Lynn worked in the business as a child. “I was in the back when I was 2 years old,” she said. “When I was a teenager, we wore white dresses as a uniform. Now I design the T-shirts the employees wear, because they wouldn’t ever wear a dress,” she added.

She took over the business fully in 1986 and spread Rainbow Cone’s stellar reputation beyond the Beverly neighborhood by operating a kiosk at the Taste of Chicago for the past 28 years, a tradition she’s taking a break from in 2015.  “I love the Taste, but it takes a lot of planning. We have to start in February to make the portion cups and get enough ice cream made,” she said. “We’re taking a step back this year and directing our attentions on growing the business in other ways. My biggest goal is to be open for the 100th year anniversary. We’re almost there.”

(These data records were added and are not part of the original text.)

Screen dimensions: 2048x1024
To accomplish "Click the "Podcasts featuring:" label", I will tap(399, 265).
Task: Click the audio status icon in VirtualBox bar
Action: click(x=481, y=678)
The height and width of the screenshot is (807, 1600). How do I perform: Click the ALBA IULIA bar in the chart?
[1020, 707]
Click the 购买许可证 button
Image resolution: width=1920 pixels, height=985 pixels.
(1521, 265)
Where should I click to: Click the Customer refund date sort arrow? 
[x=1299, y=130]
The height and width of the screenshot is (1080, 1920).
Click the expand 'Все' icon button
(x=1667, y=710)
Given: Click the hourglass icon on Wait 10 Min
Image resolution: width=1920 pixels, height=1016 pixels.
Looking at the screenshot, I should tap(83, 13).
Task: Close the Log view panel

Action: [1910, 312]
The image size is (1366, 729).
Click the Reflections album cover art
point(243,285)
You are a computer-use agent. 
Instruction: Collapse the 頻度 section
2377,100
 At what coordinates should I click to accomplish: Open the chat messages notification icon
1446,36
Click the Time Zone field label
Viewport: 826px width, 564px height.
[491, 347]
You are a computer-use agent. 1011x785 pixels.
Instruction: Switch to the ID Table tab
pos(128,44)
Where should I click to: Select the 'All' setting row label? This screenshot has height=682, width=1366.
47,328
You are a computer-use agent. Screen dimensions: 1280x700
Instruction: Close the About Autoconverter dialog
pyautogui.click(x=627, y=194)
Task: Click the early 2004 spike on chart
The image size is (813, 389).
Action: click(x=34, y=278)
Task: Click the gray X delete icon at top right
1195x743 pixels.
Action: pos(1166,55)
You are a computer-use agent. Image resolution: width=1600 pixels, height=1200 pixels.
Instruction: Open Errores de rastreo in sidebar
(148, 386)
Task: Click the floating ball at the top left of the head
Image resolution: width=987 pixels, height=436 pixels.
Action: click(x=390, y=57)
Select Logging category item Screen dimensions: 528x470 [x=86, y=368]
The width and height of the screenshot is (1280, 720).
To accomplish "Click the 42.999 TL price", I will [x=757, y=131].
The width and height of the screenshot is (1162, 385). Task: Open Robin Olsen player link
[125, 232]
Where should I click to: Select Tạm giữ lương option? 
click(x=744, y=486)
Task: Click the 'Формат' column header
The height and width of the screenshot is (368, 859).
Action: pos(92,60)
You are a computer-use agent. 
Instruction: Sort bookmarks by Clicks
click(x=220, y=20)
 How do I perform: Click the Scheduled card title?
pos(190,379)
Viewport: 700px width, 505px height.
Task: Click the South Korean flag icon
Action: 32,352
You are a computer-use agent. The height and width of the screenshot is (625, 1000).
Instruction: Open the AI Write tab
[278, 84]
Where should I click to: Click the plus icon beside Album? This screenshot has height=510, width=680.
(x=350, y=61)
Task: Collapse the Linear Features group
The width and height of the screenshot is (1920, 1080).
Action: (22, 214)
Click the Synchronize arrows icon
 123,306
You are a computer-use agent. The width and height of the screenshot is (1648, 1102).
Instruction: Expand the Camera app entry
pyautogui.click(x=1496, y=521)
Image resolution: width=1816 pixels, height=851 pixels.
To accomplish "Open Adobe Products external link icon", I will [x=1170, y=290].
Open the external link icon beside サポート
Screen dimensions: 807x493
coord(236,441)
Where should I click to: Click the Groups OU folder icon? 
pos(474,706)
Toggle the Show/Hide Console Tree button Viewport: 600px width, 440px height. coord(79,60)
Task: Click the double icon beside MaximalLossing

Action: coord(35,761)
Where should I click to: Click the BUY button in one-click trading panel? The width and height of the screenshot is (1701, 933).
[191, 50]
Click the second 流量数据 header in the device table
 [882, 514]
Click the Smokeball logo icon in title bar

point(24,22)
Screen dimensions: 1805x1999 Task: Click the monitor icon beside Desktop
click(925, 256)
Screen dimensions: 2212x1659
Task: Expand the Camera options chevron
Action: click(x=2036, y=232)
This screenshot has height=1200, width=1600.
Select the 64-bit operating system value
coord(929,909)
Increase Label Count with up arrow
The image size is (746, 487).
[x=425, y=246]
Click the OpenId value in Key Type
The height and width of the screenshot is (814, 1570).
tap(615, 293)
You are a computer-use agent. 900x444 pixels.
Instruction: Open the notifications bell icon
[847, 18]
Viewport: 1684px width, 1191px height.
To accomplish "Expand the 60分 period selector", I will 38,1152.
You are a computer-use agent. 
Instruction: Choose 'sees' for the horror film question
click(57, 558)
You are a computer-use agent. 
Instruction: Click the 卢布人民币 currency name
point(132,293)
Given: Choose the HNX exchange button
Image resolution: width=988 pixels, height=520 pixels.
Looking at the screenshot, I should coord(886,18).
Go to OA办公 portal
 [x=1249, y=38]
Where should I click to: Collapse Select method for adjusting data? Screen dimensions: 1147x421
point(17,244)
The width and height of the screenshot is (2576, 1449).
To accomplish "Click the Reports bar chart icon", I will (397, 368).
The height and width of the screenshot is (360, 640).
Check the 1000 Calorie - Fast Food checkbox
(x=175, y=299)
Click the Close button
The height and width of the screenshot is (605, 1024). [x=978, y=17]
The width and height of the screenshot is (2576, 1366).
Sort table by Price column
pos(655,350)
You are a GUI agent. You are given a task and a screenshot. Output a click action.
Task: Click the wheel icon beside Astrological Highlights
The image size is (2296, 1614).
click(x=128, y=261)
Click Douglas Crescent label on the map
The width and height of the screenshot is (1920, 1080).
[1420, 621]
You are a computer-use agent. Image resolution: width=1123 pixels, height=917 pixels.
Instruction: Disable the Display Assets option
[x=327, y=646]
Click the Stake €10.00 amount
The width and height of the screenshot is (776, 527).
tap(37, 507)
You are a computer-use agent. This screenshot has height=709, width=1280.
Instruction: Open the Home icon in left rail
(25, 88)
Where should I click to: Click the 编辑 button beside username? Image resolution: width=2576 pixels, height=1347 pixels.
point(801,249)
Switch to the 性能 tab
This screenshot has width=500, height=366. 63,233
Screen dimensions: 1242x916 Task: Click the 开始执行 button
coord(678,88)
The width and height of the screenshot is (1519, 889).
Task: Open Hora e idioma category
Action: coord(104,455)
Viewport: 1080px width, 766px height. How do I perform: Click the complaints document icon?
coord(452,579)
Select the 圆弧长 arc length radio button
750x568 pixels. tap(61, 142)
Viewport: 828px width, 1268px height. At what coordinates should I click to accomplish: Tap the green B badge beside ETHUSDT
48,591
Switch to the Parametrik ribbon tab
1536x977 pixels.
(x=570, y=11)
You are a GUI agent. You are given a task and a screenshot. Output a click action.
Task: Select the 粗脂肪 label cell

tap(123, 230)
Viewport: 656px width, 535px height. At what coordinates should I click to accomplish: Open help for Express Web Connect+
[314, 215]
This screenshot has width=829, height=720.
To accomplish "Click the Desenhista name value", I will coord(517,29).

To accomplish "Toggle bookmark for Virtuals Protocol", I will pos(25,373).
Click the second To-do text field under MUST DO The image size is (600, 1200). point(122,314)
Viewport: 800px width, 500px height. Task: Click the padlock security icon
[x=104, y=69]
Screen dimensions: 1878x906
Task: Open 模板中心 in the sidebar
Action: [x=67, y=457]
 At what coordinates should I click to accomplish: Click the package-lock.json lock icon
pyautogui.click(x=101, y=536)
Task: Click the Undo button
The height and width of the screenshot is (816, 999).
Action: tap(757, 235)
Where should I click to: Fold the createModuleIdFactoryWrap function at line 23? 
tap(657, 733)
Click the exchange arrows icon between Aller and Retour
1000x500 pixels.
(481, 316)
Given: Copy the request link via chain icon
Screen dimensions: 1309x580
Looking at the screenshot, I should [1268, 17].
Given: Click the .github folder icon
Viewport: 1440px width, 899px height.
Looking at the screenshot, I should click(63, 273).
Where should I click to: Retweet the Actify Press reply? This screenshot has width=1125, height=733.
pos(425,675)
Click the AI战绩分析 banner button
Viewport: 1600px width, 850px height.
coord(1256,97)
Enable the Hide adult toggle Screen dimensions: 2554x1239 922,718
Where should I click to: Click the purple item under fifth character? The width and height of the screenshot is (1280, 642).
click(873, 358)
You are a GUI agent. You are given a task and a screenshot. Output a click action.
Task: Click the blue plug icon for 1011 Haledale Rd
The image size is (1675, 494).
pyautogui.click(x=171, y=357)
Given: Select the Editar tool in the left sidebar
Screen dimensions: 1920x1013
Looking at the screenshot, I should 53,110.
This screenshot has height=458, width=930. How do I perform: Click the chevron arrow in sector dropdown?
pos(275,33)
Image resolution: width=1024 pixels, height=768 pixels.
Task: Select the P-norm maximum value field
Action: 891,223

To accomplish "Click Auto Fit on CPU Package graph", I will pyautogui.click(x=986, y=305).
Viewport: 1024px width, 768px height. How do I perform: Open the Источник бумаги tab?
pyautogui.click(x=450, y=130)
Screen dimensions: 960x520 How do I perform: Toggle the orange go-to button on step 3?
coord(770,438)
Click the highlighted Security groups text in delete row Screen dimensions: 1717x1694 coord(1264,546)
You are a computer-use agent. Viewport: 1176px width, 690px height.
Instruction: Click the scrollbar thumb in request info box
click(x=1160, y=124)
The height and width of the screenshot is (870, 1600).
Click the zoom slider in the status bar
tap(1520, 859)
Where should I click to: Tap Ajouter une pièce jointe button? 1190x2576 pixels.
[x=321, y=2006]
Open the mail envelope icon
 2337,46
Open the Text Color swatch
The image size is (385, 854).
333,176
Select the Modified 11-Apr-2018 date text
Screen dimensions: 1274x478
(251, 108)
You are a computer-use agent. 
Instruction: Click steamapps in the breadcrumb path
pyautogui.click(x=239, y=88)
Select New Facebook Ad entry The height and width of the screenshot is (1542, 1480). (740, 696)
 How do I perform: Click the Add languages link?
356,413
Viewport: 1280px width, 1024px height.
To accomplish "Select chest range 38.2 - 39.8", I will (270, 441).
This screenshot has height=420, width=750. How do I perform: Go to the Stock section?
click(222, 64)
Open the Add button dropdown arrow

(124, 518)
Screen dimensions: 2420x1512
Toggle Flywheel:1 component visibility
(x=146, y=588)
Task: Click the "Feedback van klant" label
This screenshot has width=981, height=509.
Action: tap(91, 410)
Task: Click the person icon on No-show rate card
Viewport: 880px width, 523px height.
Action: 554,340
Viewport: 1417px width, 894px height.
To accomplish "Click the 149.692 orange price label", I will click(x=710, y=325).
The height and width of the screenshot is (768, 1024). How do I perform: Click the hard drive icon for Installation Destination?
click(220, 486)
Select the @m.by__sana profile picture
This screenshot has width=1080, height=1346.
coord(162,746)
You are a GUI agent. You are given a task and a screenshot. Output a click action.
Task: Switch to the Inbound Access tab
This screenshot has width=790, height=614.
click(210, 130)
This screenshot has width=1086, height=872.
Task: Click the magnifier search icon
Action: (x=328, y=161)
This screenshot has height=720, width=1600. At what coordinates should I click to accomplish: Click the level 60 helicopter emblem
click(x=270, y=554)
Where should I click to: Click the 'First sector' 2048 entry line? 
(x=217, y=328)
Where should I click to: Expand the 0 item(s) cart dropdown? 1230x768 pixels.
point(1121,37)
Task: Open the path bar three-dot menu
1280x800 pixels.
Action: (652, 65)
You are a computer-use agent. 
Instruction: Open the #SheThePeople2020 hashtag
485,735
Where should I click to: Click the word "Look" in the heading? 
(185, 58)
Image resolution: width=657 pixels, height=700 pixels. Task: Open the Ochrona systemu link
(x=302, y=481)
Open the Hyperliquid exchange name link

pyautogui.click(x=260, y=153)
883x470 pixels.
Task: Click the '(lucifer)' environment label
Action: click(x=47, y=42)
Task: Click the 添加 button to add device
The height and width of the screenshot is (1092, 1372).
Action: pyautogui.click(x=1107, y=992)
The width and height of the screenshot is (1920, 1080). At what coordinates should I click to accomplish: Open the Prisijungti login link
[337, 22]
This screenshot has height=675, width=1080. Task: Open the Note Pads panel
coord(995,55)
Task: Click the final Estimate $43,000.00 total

Another of Lynn’s inventions was a rainbow cone cake featuring a single layer cake topped with all five ice creams and frosting. “A lot of my friends were getting married and I couldn’t afford gifts, so I taught myself to make a cake and gave that instead.”  Maybe the most important change for her happened when she was six years old: She finally gave in to her grandfather and exchanged her favorite chocolate cone for the rainbow cone. “I loved it. After that, I alternated between that and chocolate,” she said. “Now, I’m not supposed to have ice cream. My cholesterol is a little high, but those cones are like crack cocaine. I can’t stay away.”

The essentials: Original Rainbow Cone
9233 S. Western Ave. 773-238-7075

This article first appeared in Redeye Chicago in a different form.